Continue the forum post about inter-device communication within a Particle product using publish/subscribe, starting right after its last bullet point.

Selected text ->
>>>

Inter-device comms in Product using publish/subscribe

Hi Folks,

I haven’t been able to find a recently active discussion on this topic, so I figured I’d spin up a new thread in the hopes of getting an answer that’s up to date.

My issue is fairly straightforward (as I see it):

  • I have a product.
  • Each of my customers will have a number of electrons (~= 10 devices), and this set of devices will all be owned by the customer’s particle account.
  • All of that customer’s devices are running the same firmware and are members of the same product.
  • I want to create web-hooks that will only be triggered by publishes from the devices owned by that customer.
  • I want each of the devices owned by that customer to be able to publish messages to only the other devices owned by that customer.
  • I want a web-app to do the same as above. (which it looks like is not possible directly, my thoughts on a workaround at the moment are to use one of the customer’s devices as a relay, and have a function call that will trigger that device to do the publish for me?)
  • It is critical to the proper operation of the system that events published by one customer are only received by that customer’s webhooks and devices.

<<<

Collected material ->
>>>

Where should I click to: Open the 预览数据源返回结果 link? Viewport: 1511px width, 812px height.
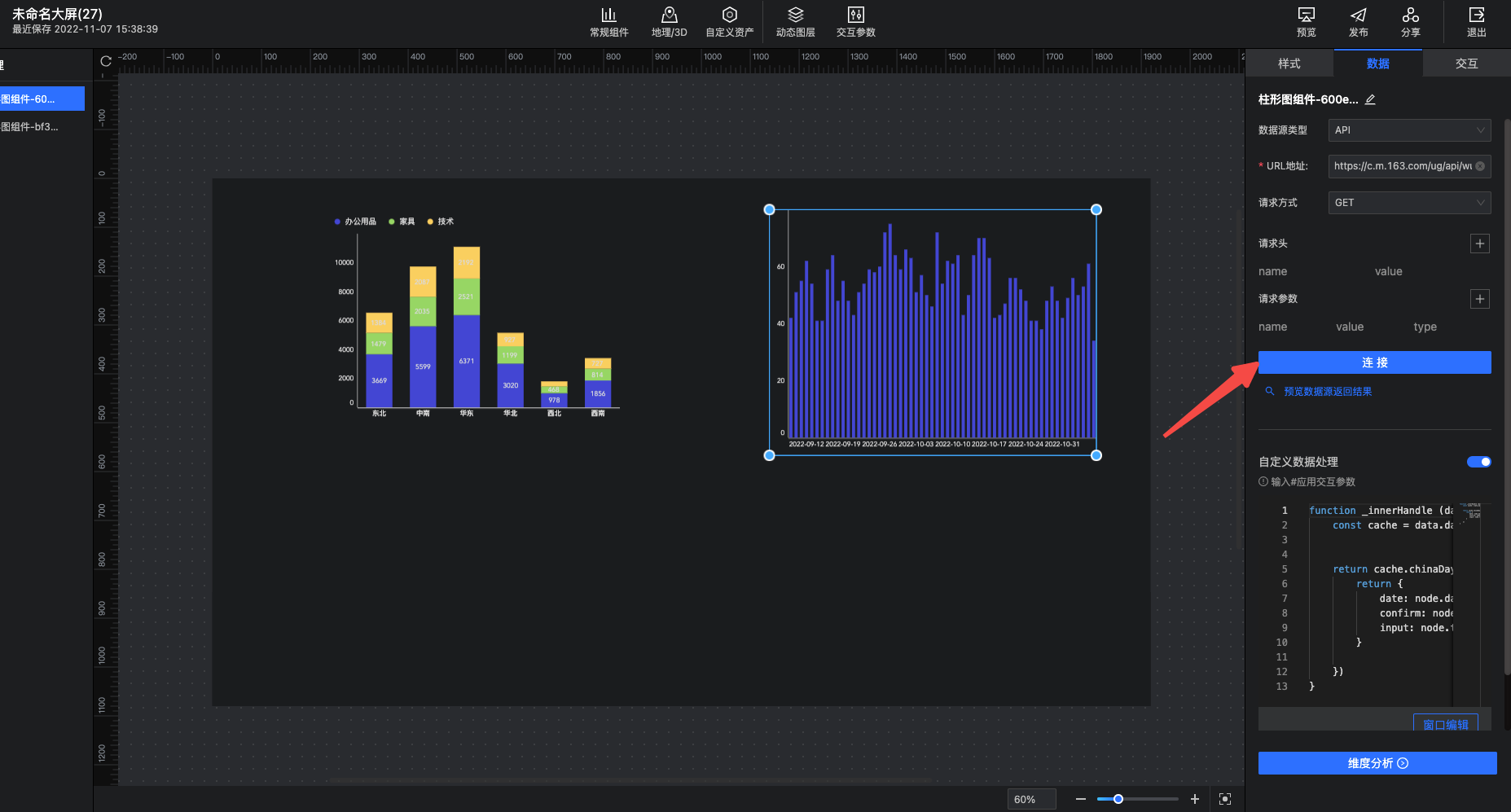pos(1327,392)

<<<

Result of this task ->
I currently have a prototype system running for my first customer which uses the product-level webhooks and public events, but I will be needing to offer support for multiple customers (each with their own set of ~= 10 electrons) in the next few months.

I’ve had a look at some of the contributions by @Dave and @rickkas7. From my reading of the other topics around here, I get the general sense that what I want to do isn’t really possible under the current infrastructure. Does anyone have suggestions on the workaround that will get me closest to the behaviour I want?

Cheers in advance,
DKW

Hi @DKW_Engineering,

Simply use your customer’s access token to create a webhook for them in their account. It’ll only see events from their owned product devices. :slight_smile:

If you want their devices to publish events that only the other customer’s devices can see, simply publish them as private.

Thanks,
David

3 Likes

Oh wow, it’s actually that simple? Awesome!!! I was getting pretty worried after reading all the other product+publish related posts.

Will the same thing work for web-based event publishes? i.e. If my web-app is using the customer’s access token and it does a private publish, all the product devices will see that publish?

Heya @DKW_Engineering,

Yup! If you use your customer’s account to publish privately, their owned devices should be able to subscribe privately to that event topic.

Thanks,
David

2 Likes

Hey David,

I’ve just been doing a bit of testing, and have found some extra info. If you could just clarify that this is all ‘working as intended’ that would be great.

Question 1:

Particle.publish("EvtName", "EvtData", MY_DEVICES);

Will compile, and publishes a public event. A subscription to “EvtName” using MY_DEVICES will not receive those events. Is that meant to be the case?

Question 2:

Particle.subscribe("EvtName", &EvtHandler, PRIVATE);

throws a compile error. Why?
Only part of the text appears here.